***** Supplied records *****

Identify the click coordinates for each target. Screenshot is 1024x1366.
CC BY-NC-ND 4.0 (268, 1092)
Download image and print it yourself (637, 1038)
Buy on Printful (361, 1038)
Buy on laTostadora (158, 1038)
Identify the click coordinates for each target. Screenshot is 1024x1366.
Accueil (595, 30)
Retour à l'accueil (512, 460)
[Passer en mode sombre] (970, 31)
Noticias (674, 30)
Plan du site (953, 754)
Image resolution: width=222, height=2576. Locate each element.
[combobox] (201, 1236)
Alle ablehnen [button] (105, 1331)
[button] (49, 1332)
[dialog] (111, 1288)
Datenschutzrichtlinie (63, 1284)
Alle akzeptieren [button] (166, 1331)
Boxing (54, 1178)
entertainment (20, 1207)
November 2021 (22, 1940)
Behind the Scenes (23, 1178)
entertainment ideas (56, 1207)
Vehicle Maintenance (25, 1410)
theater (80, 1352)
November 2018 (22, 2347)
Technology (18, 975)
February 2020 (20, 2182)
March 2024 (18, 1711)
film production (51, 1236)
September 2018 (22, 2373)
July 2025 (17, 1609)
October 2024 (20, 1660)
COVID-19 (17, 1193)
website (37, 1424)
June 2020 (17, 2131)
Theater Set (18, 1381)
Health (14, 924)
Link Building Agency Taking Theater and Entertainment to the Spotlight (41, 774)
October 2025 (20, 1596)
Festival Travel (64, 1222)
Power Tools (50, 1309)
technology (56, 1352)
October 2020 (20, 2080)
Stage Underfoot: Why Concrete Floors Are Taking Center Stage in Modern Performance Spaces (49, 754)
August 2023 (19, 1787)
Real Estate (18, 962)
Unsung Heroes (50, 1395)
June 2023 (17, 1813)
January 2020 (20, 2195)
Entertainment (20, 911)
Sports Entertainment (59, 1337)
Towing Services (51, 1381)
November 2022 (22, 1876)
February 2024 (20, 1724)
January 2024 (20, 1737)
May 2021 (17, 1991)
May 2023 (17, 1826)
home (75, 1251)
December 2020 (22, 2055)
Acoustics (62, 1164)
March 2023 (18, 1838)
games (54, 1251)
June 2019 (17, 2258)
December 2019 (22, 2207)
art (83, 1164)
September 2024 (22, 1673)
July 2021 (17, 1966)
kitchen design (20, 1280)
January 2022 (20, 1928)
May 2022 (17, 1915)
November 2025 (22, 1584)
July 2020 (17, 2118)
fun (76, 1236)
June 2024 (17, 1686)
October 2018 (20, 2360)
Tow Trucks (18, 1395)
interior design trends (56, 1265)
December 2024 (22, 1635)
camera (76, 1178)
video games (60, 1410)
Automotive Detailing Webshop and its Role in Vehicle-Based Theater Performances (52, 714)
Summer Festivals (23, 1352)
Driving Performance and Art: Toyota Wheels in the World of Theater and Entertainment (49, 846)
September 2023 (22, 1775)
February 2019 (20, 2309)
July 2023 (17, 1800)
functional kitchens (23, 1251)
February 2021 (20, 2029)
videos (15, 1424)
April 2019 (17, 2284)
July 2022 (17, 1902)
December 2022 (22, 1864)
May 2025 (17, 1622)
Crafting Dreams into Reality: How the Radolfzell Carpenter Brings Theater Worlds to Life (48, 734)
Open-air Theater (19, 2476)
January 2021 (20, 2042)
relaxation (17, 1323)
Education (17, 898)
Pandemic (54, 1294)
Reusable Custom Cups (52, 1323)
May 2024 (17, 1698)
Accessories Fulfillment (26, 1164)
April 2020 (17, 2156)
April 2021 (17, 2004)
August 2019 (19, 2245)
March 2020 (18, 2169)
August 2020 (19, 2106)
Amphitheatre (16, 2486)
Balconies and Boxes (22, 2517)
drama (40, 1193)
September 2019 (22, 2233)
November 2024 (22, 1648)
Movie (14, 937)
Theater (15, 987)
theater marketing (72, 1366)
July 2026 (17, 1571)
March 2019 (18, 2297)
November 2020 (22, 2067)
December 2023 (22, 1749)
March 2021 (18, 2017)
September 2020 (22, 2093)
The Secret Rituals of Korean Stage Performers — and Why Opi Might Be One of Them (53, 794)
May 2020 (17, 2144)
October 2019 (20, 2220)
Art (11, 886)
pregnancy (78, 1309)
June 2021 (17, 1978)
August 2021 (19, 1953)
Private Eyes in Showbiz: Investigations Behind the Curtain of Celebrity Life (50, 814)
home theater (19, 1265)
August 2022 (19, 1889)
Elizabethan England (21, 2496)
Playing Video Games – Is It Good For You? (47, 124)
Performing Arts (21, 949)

*****

## Exercise objective
Show every line from the entries that includes the word "design".

## Answer space
kitchen design (20, 1280)
interior design trends (56, 1265)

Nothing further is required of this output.